> _THE PROBLEM_:
Copy the listing below line for line, keeping every character unchanged, and leave the pictures out.
☆ ☆ ☆ ☆ ☆ ☆ ☆
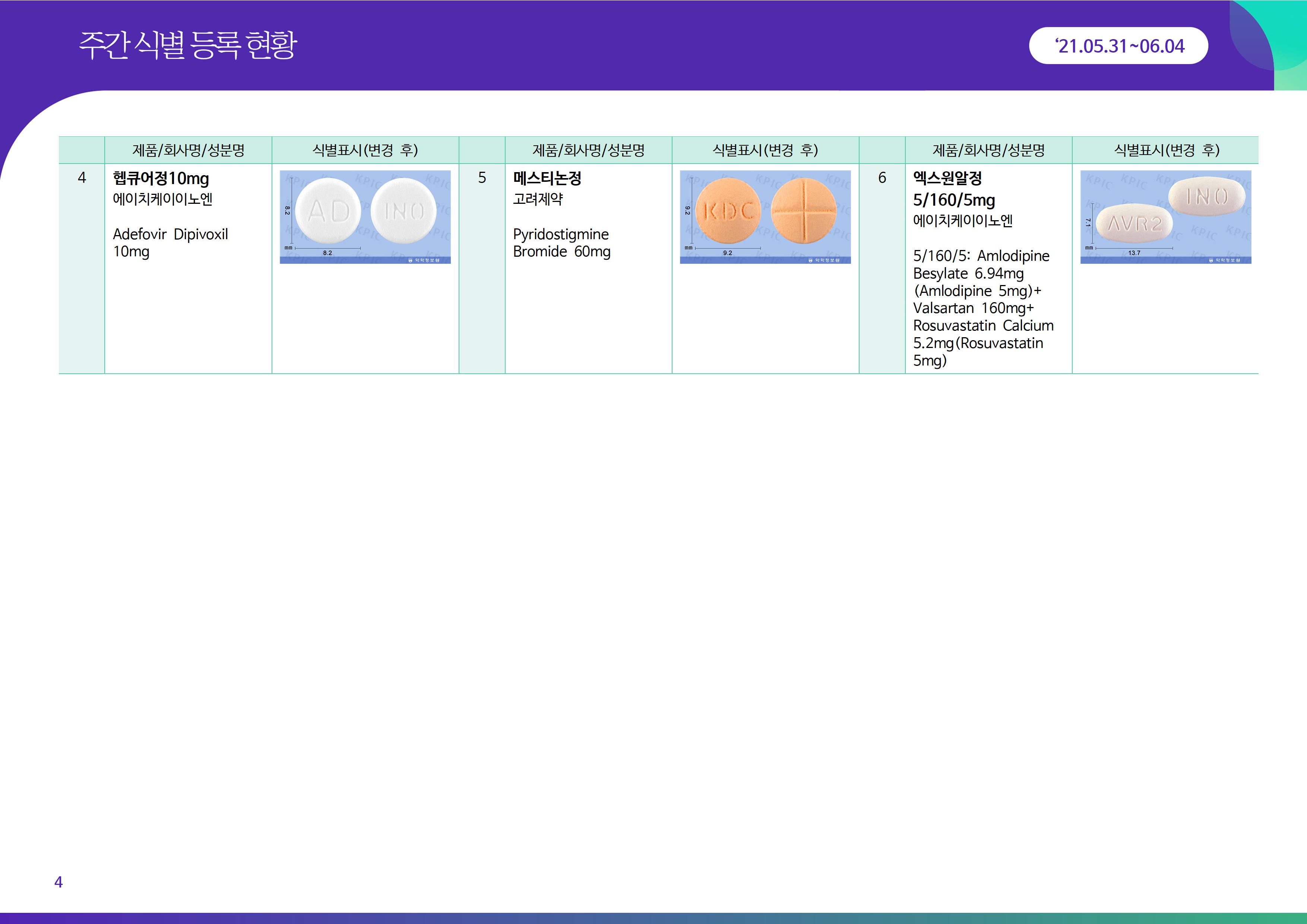Click the page title 주간 식별 등록 현황
The image size is (1307, 924).
tap(188, 45)
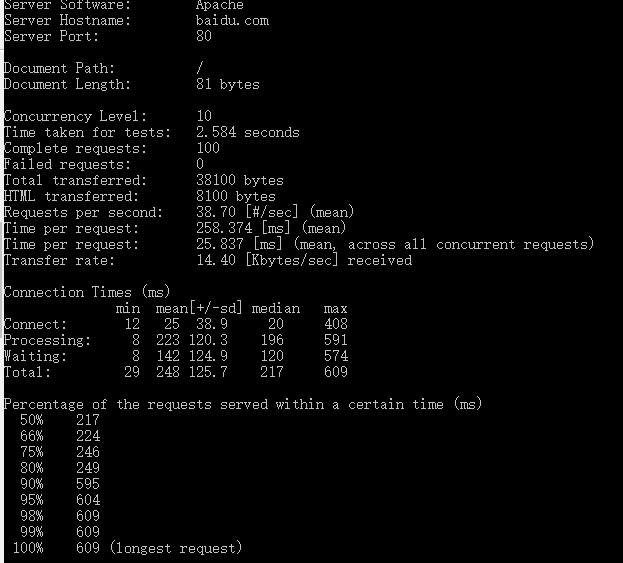Screen dimensions: 623x563
Task: Click the Server Port value 80
Action: tap(204, 36)

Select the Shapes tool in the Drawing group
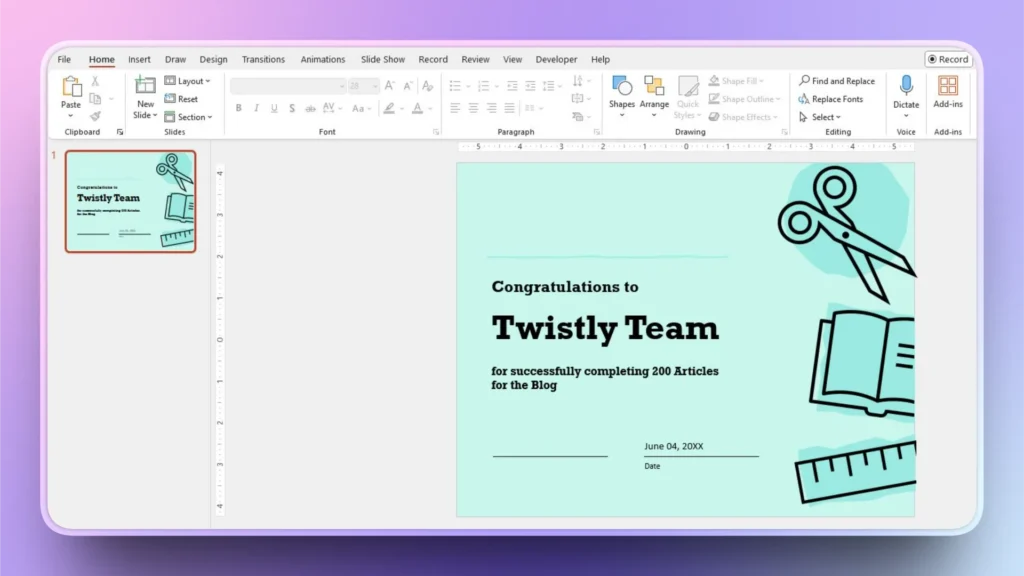tap(621, 92)
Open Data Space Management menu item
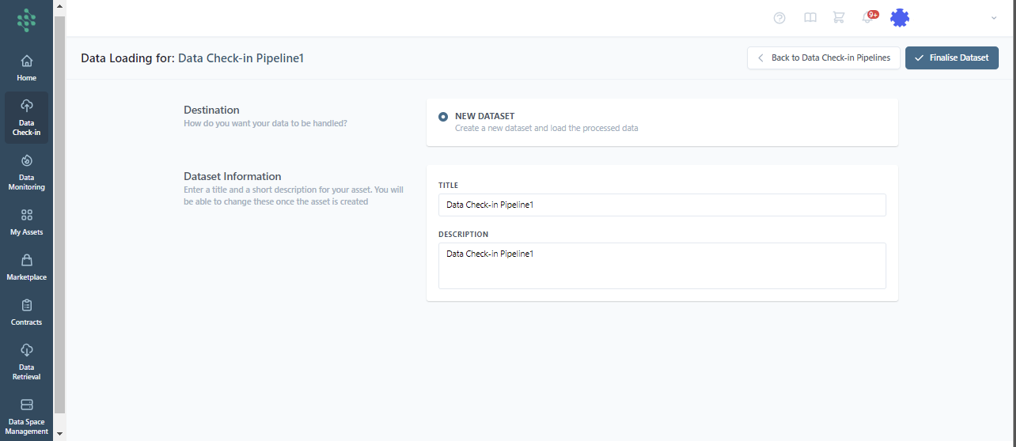The width and height of the screenshot is (1016, 447). [27, 415]
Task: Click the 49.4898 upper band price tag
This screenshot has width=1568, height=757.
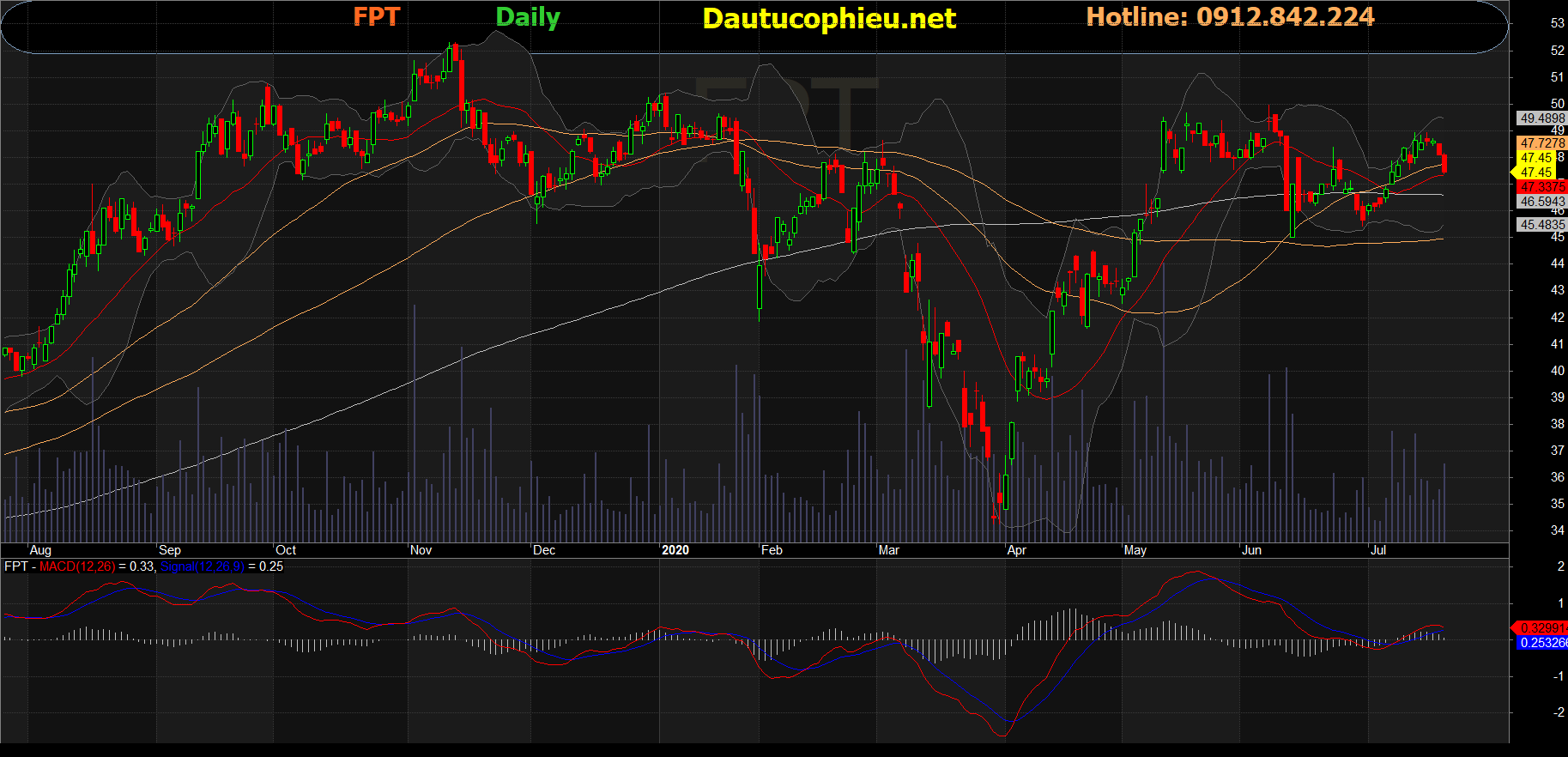Action: tap(1541, 118)
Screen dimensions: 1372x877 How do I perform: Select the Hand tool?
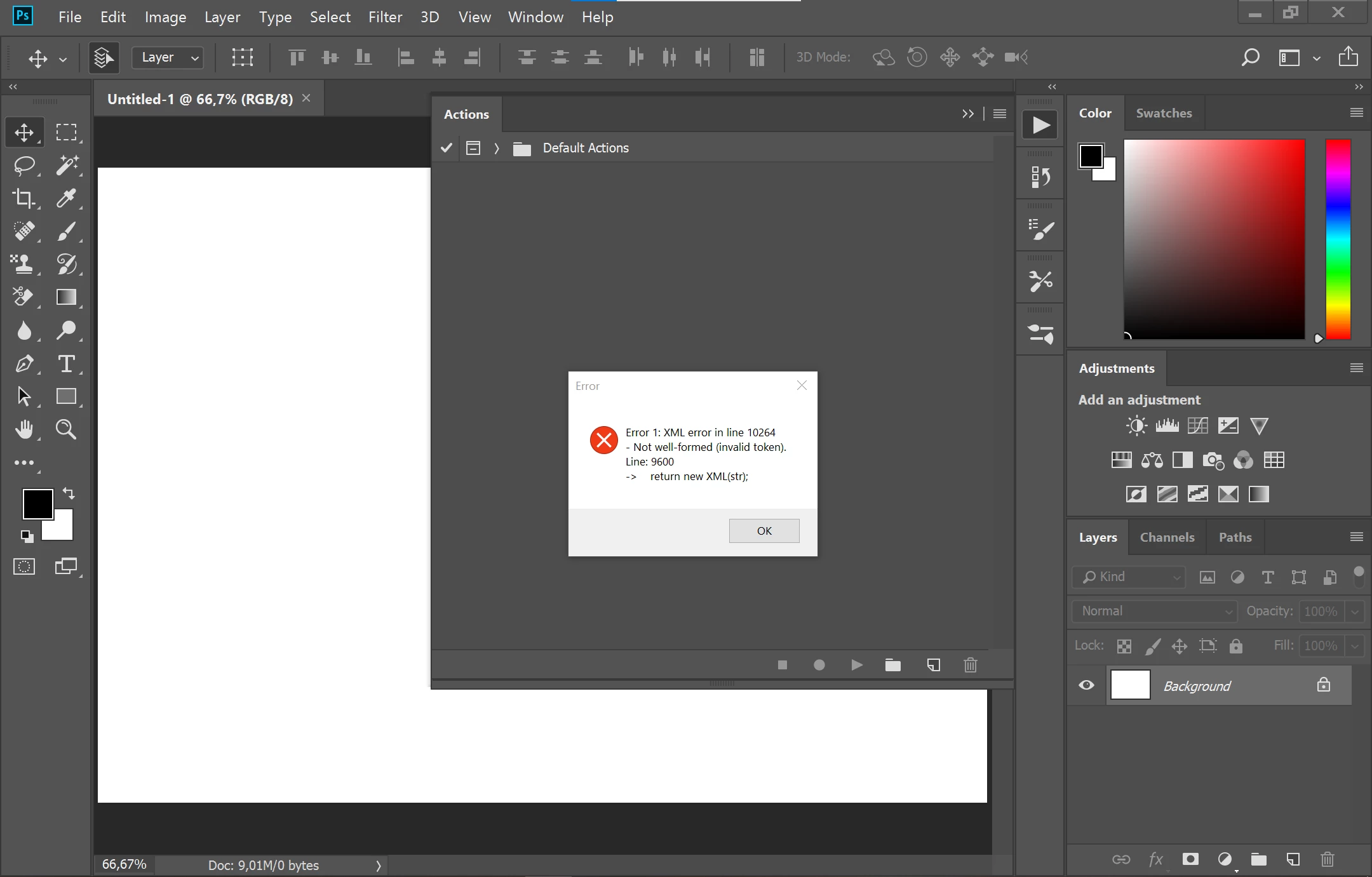tap(24, 430)
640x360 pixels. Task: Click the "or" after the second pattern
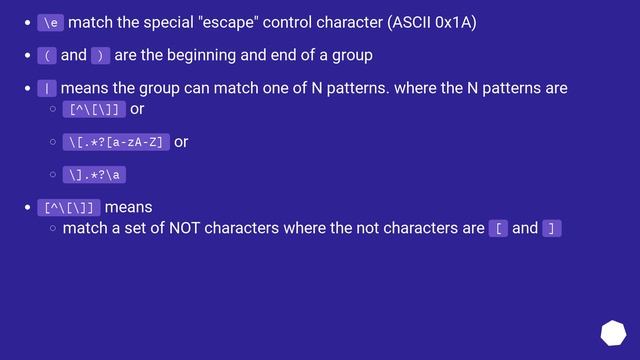(x=181, y=142)
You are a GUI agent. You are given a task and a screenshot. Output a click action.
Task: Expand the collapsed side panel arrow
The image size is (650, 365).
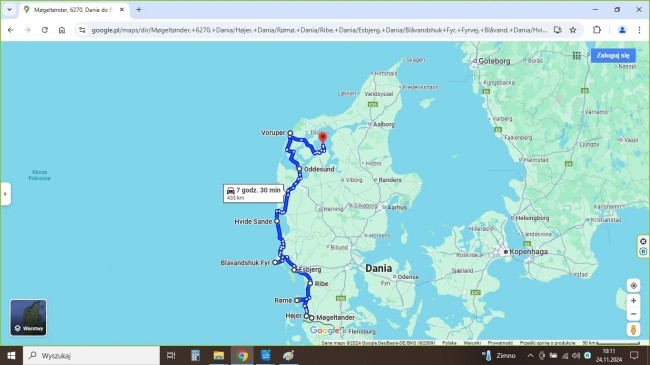click(5, 194)
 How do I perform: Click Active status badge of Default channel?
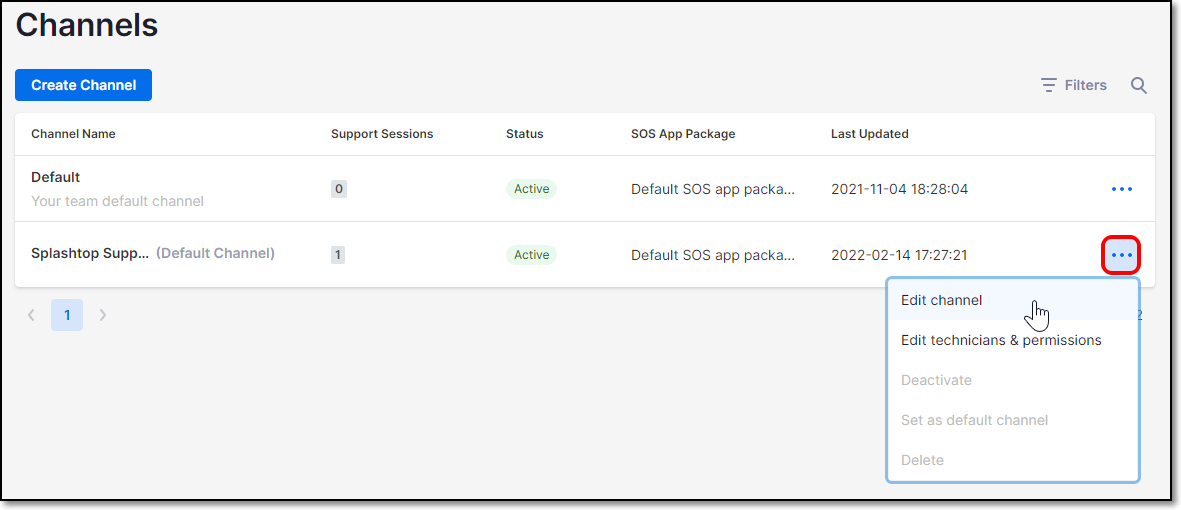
☆ ☆ ☆ ☆ ☆ ☆ ☆
> _CORRECT RESPONSE_:
Click the page title 주간 식별 등록 현황
The image size is (1307, 924).
tap(188, 45)
Screen dimensions: 623x563
Task: Click the Server Port value 80
Action: tap(204, 36)

Select the Shapes tool in the Drawing group
tap(621, 92)
Open Data Space Management menu item
The width and height of the screenshot is (1016, 447). [27, 415]
Task: Click the 49.4898 upper band price tag
This screenshot has width=1568, height=757.
Action: tap(1541, 118)
Screen dimensions: 1372x877 How do I perform: Select the Hand tool?
tap(24, 430)
640x360 pixels. Task: Click the "or" after the second pattern
(x=181, y=142)
You are a GUI agent. You are given a task and a screenshot. Output a click action.
Task: Expand the collapsed side panel arrow
The image size is (650, 365).
click(5, 194)
 How do I perform: Click Active status badge of Default channel?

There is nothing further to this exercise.